CONSIGNES:
1. Répondez aux questions suivantes sur l'extrait du journal de Cotonou :
(a) Qu'est-ce que la Maison de la Francophonie a mis à disposition ?
(b) Quel responsable a été rencontré la veille du 11 février 2008 ?
(c) Combien de grandes surfaces existe-t-il, d'après le texte ?
2. Reproduisez sans modification le passage de l'extrait du journal de Cotonou qui commence par « La Maison de » et se poursuit jusqu'à « février 2008 (suite) ».

EXTRAIT DU TEXTE:

La Maison de la Francophonie a en revanche tenu ses promesses en mettant un bureau à notre disposition et en m’autorisant à utiliser la connexion Internet. Mais même là, les choses ne sont simples pour personne. Nous nous attablons au restaurant croyant que le repas nous était offert. Pas du tout ! Il ne s’agissait que des boissons ! C’est comme si les gens ne se comprenaient pas. Comme si les paroles n’étaient pas entendues. Comme si les désirs prenaient le pas sur les réalités. J’ai bien du mal à naviguer dans ce système.

La sieste de cet après midi me retape de cette matinée de galère, nonobstant la coupure d’électricité de plusieurs heures qui immobilise mon ventilateur !
Cotonou, le 11 février 2008 (suite)
Rencontre hier avec le Directeur départemental du Ministère de la jeunesse et des sports. J’explique notre action. Pas grand-chose ne nous est proposé en retour, si ce n’est une démultiplication possible, grâce à son intermédiaire, d’une action dans les diverses régions du Bénin. Un journaliste me pose quelques questions. Je reste sur ma faim, bien incapable de dire ce que ce type de visite peut apporter à notre cause.

La première visite au cybercafé n’est guère concluante. Je retrouve sur ma boite mail les dossiers que j’avais laissés à Paris et que ma fille m’a adressés, mais impossible de les télécharger sur ma clef. La connexion est effroyablement lente. Ce type de difficulté technique est monnaie fréquente en Afrique, où tout existe bel et bien, mais où rien ne fonctionne parfaitement. Il en va de même dans les maisons avec l’eau et l’électricité, avec les téléphones portables qui ne captent pas les réseaux… Il faut de la patience et de la philosophie, et c’est déjà une première leçon, nous qui sommes tellement habitués aux prouesses techniques que nous ne les voyons même plus.
Pressentant l’arrivée de trois mois de féculents et de bière, qui ne sauraient être acceptables compte tenu de ma ligne, nous nous mettons à la recherche de légumes et d’ingrédients pour faire des salades. L’occasion de se rendre dans les supermarchés… Il n’existe qu’une seule grande surface, mais elle est plus ou moins fermée. Les boutiques n’ont pas toujours ce que l’on recherche, même des produits élémentaires comme du sel. De nombreux marchands ambulants vendent dans les rues des petites quantités d’oignons ou de tomates, ou de choses improbables. Ici n’existe pas la grande distribution apparemment comme j’ai pu la voir dans les grandes villes d’Afrique Australe.

ORIGINE DES DONNÉES:
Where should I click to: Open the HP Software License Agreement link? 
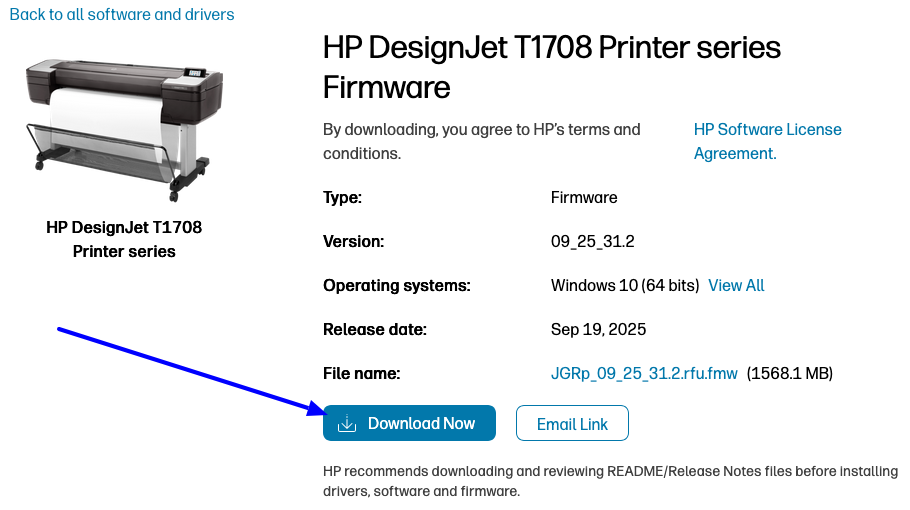[767, 141]
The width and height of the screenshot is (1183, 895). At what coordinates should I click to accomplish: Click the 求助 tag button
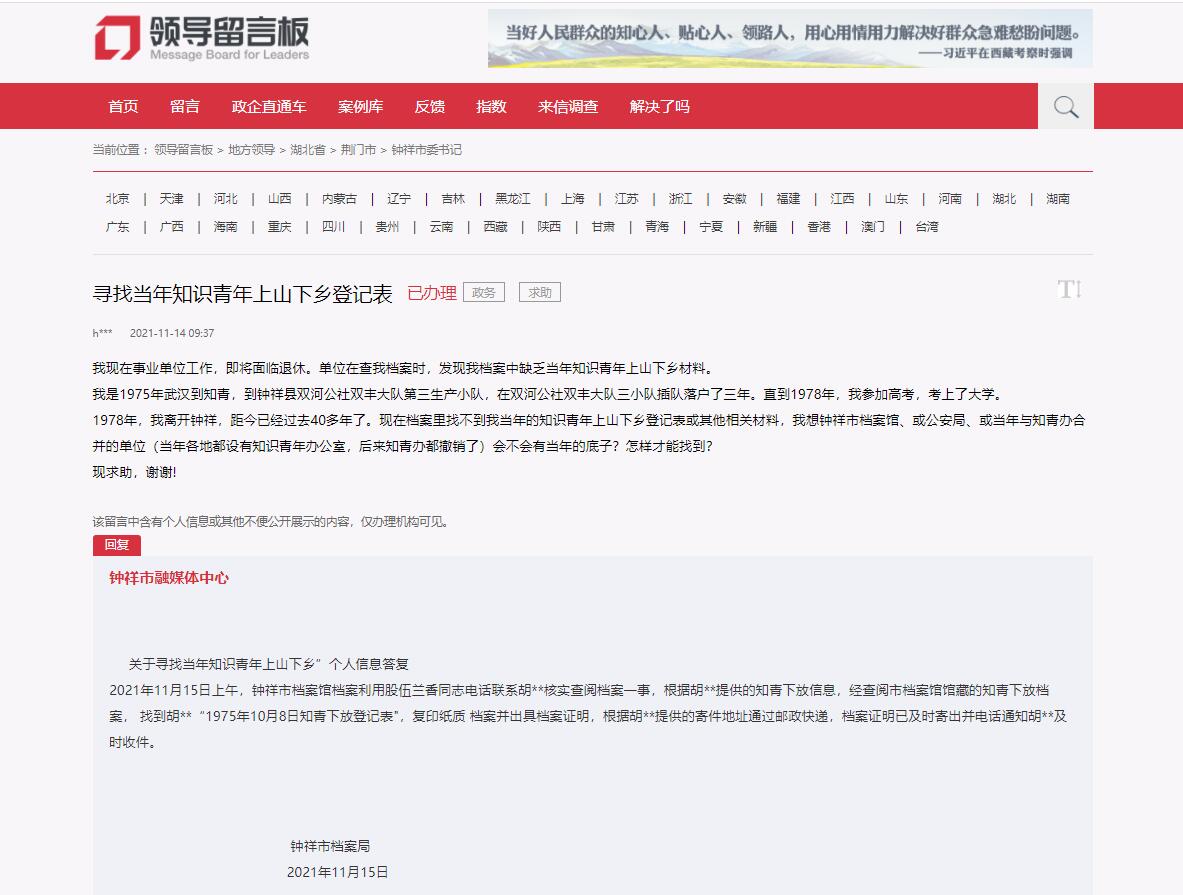tap(540, 293)
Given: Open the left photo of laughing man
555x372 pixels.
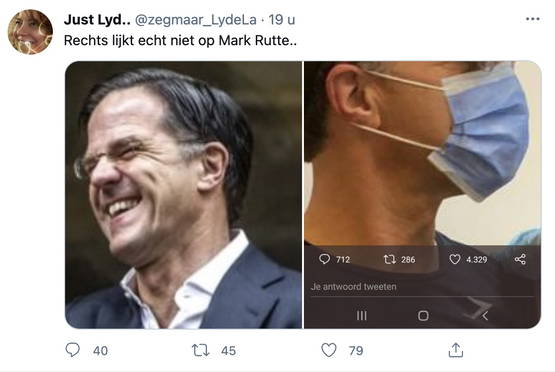Looking at the screenshot, I should pyautogui.click(x=184, y=195).
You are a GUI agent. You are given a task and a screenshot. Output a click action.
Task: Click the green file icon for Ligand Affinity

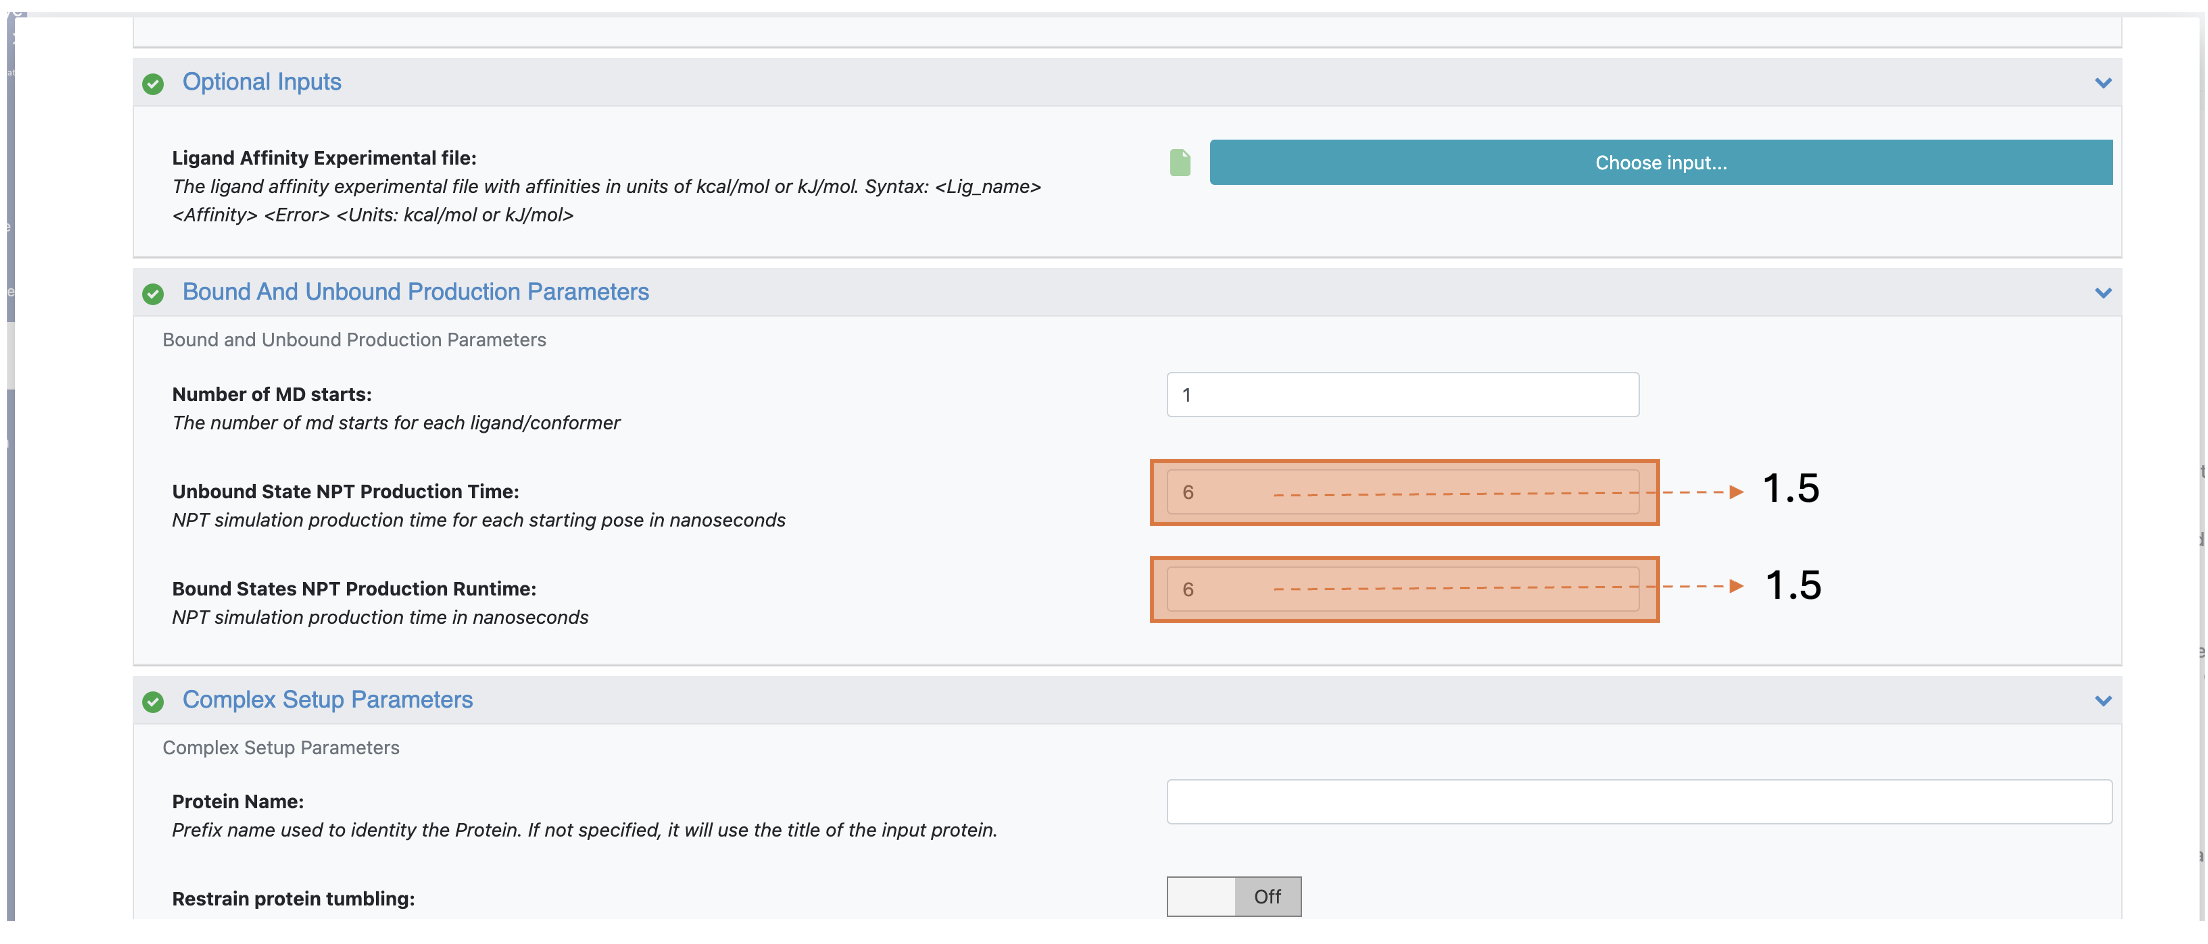coord(1180,163)
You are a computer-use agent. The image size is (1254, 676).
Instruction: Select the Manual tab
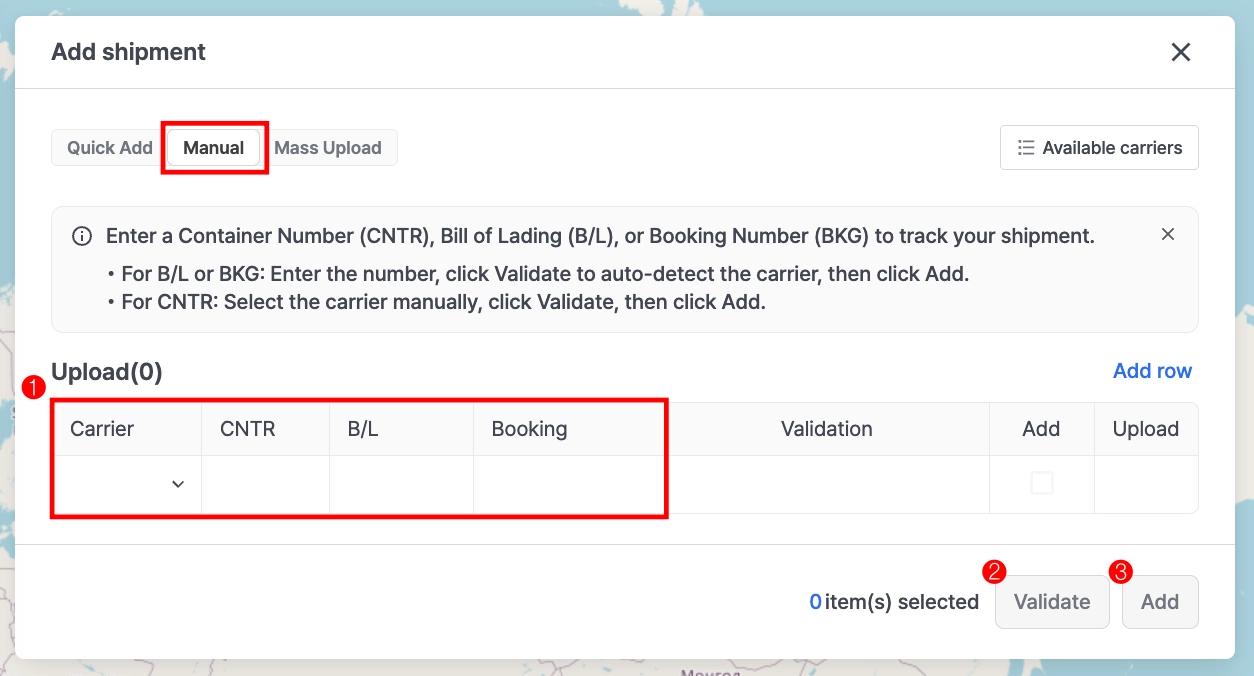tap(213, 148)
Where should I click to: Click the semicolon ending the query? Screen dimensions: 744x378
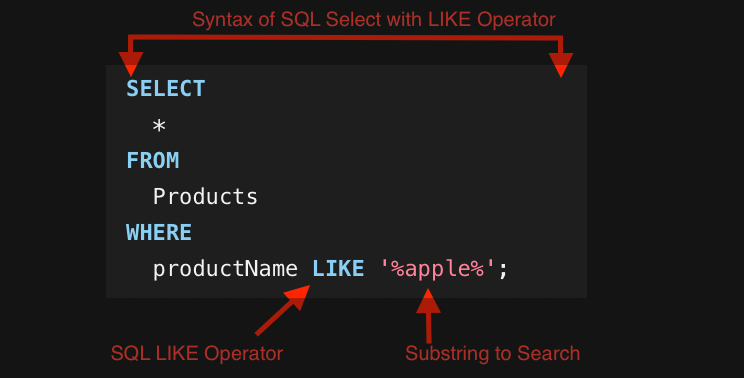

CORRIGÉ:
1.
(a) Un bureau, avec l'autorisation d'utiliser la connexion Internet.
(b) Le Directeur départemental du Ministère de la jeunesse et des sports.
(c) Une seule, qui est plus ou moins fermée.

2.
La Maison de la Francophonie a en revanche tenu ses promesses en mettant un bureau à notre disposition et en m’autorisant à utiliser la connexion Internet. Mais même là, les choses ne sont simples pour personne. Nous nous attablons au restaurant croyant que le repas nous était offert. Pas du tout ! Il ne s’agissait que des boissons ! C’est comme si les gens ne se comprenaient pas. Comme si les paroles n’étaient pas entendues. Comme si les désirs prenaient le pas sur les réalités. J’ai bien du mal à naviguer dans ce système.

La sieste de cet après midi me retape de cette matinée de galère, nonobstant la coupure d’électricité de plusieurs heures qui immobilise mon ventilateur !
Cotonou, le 11 février 2008 (suite)